The Man the Navy Left Behind
I’ve never met Dustin “Dusty” Turner. The only thing we have in common is we both live in gated communities, though his is behind the walls of a Virginia prison.
Turner is a convicted murderer serving an 82 year sentence. He’s been there a very long time already — 23 years.
I have a sense of déjà vu contemplating his status. In the 1970s, I tried my damnedest as a reporter to liberate the longest serving prisoner in the Tennessee system, Ira Leighton.
I failed.
Leighton had killed a county sheriff who attacked him in his cell. I examined the court proceedings, interviewed Leighton and talked to the few jurors who were still alive.
I met with the then governor, Winfield Dunn. He was polite, but stone-faced.
Many felt Leighton had received a raw deal and that he was only defending himself. However, the politics at the time ran contrary to my sense of righting what I felt was a wrong.
Fast forward more than four decades. I had moved on from being an idealistic 20-something newsman to being an idealistic septuagenarian, and still, at times, tilting at windmills.
My connection to Dusty Turner is through a documentary filmmaker, J.D. Leete, who has put Turner’s story on film, selling downloads on Amazon. It is a fascinating account.

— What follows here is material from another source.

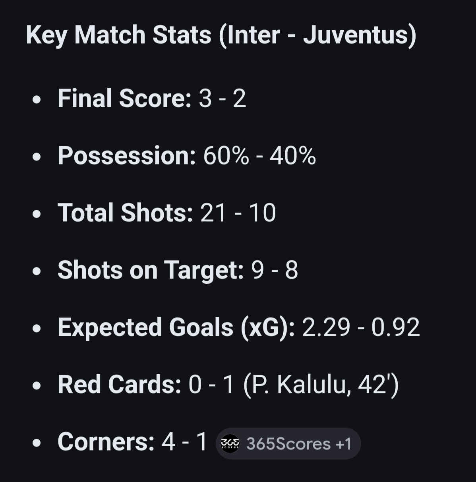Click the 0 - 1 red cards value
Image resolution: width=476 pixels, height=482 pixels.
click(x=211, y=385)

https://www.amazon.com/Navy-SEAL-Murderer-Framed-Opportunity/dp/B01LZHH8D5
Turner, a former junior deacon in his church in Indiana and an Eagle scout, has served more than half his life behind bars for a crime he didn’t commit — or did he?
That’s a matter of opinion, debate and argument. I have interviewed sufficient numbers of people in prison to know that, as inmates say, they are all innocent and their circumstances are not black and white.
Generally, I am uber skeptical of their stories.
Turner certainly wasn’t guiltless in the death of 21-year-old Jennifer Evans in June 1995. At the time, Turner had just completed his Navy SEAL training and was due to be shipped out to Central America.
Turner and Ms. Evans had met that evening at a Virginia Beach nightspot. She followed him to his car to wait for friends. Dusty was in the front driver’s seat, and she on the passenger side.
Unexpectedly, Turner’s SEAL buddy, Billy Joe Brown, climbed into the backseat. Brown was visibly drunk and started teasing Jennifer, playing with her hair. She slapped his hand away.
Brown grabbed her neck and snapped it. She was already dead as Turner furiously attempted to wrest Brown’s hands away.. Brown yelled at Turner to just drive, and in a panic, he did.
They disposed of her body, and went back to base quarters. Turner, 20 at the time, had choices. He made all the wrong ones.
It had been drummed into Dusty that a Navy SEAL always sticks by his team buddy. The more assertive Brown had been assigned to Turner by superiors, the logic being it would toughen Turner up.
Several days later Turner confessed and took authorities to Ms. Evan’s body. He and Brown were charged with murder, though it was years later before Brown confessed he was the one who had killed Ms. Evans and that Turner was innocent.
The question here is not whether Turner was complicit as an accessory. He most definitely was. The question is whether he should continue to be jailed after two decades with no possibility parole.
In the words of Turner’s mom, Linda Summitt: “Dusty is the type of boy any mother would be proud to have. He is the type person who would have died in battle to save others and for his country.”
Ms. Summitt has spent her life savings on lawyers and appeals and in petitioning various Virginia governors for a pardon. The appeal is currently before Gov. Ralph Northam.
The politics — as in the Ira Leighton case in Tennessee — argue against Northam granting a pardon.
Locked up these many years, Dusty, now 43, has been a model prisoner. He improved the prison system’s environmental management procedures and became involved in a dog training program to help people with disabilities. i
That one youthful mistake was a life-defining one, hardly explainable outside the culture of the Navy SEALS, though even there, no one would suggest the buddy system extends to being an accomplice in a crime.
The Navy immediately distanced itself from Turner’s plight.
The story of Dusty Turner is both complex and simple at the same time. Filmmaker Leete, who is a Navy retiree, has spent the last decade working on the documentary.
In his view Turner should have been freed when the real killer, Turner’s colleague in SEAL training, confessed to the crime. However, a high court over-turned a lower court’s decision to free him.
Under Virginia law at the time, Turner has no possibility of parole, only a gubernatorial pardon. This injustice in the law has since been corrected, but too late to help Turner.
Leete’s film is called “Target of Opportunity: The Navy SEALS and the Murder of Jennifer Evans”. It makes a compelling case why Turner should be freed.
I was impressed by Leete’s dedication to both craft and cause.
A written narrative can’t do the story justice. Buy the download, and decide for yourself. If you feel the same as I do, write Gov. Northam that Dusty Turner deserves his freedom.